Oak edge out struggling Wick

It’s not often you get Friday night football in Sussex but Bank Holiday weekend means an extra round of fixtures and with it the opportunity to take in Mile Oak vs Wick in the Southern Combination League Division One and also to catch up with a couple of good mates, Justin Holmes and Mark Hayward.

Mile Oak have always been a bit of a bogey team for Wick, the same when I was involved at Crabtree Park and before as well. Oak were searching for their first points of the season after four successive defeats while Tuesday night’s win for Wick over Selsey was their first since the opening day of the season.

Both sides were very cagey in the final third, possibly due to the lack of confidence with neither in a great run of form, despite keeping possession when they had the ball but unable to fashion any clear cut chances.

The first goal arrived just before the half hour mark and it went to the home side, Zac Haulkham scoring from the penalty spot after the referee took a little while to point to the spot.

The lead lasted all of two minutes as Conor Bull made himself a yard of space inside the box, shot across the hosts Aaron Stenning and into the far corner for a quick equaliser, the first effort for Wick on target.

Despite no full on assault on each other’s goal, the home side were back in the lead five minutes before half time, Jack Stenning’s drilled shot kept low and past Wickers keeper Keelan Belcher.

Once again though Wick were quickly back on level terms, a mix up in footwork and communication between Stenning and one of his defenders presented the ball to Bull inside the area and a simple tap to give him and the visitors their second goal of the game to send the sides in at half time at 2-2.

No sooner had the steam just about evaporated from the half time cuppa Mile Oak were in front for a third time. Four minutes into the second half Harry Furnell broke clear from the Wick defence and smashed the ball past Belcher, with the keeper injuring himself trying to keep the ball out.

After a spell of treatment Belcher was up to carry on, but hobbling and unable to kick the ball further than a few yards.
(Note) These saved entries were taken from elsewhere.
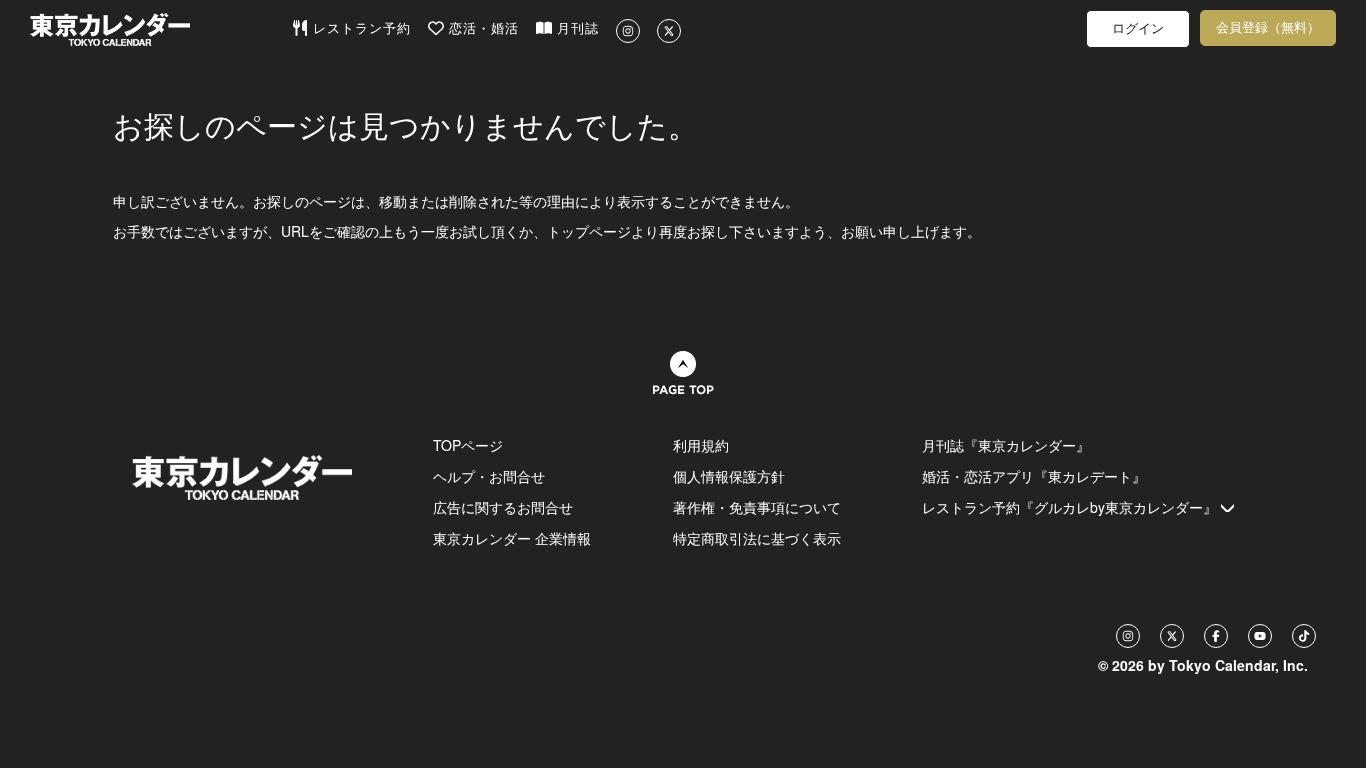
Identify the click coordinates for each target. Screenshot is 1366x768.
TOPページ (468, 445)
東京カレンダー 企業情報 (512, 538)
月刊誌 (575, 28)
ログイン (1138, 28)
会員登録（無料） (1268, 27)
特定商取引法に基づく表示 (757, 538)
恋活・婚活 (481, 28)
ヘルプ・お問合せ (489, 476)
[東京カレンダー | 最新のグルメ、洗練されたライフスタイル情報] (160, 29)
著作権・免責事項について (757, 507)
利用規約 (701, 445)
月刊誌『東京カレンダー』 (1006, 445)
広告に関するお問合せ (503, 507)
It got worse for Wick just a few minutes later when Ross Smith drilled the ball home from 20 yards out, Belcher a mere spectator as the ball whistled past him to give the home side a two goal cushion.

Just after the hour mark, a mix up once again between Stenning and his back four, presented Ben Grey with the chance to lob the ball home and reduce the deficit to 4-3 and some hope once again for the visitors.

As it was despite using their three substitutions Wick couldn’t find a way through to grab another equaliser and although Oak finished with ten men after Haulkham was sent off for a second yellow card they kept their composure for the final couple of minutes to seal their first win of the season and condemn Wick to their fourth defeat in just six league games.

A very young Oak team in places stood up well to the more experienced visitors line up, very impressed with Furnell for Mile Oak, took his goal well and won a lot of flick-on headers which gave his team mates chances to test Belcher.

Bull stood out for Wick, not just with the two goals but his all round play made it look as if something would happen at times, but not enough Wickers added enough to the game which if they had would probably sent the three points home with them.

Based on the last few years, seven games is about the maximum you can lose if you want to be involved in the promotion race, not too many more can Wick allow to slip through their grasp if they want to get themselves out of this division at the top end, whilst this win might just kick off Oak’s season, some more answers will come on Bank Holiday Monday.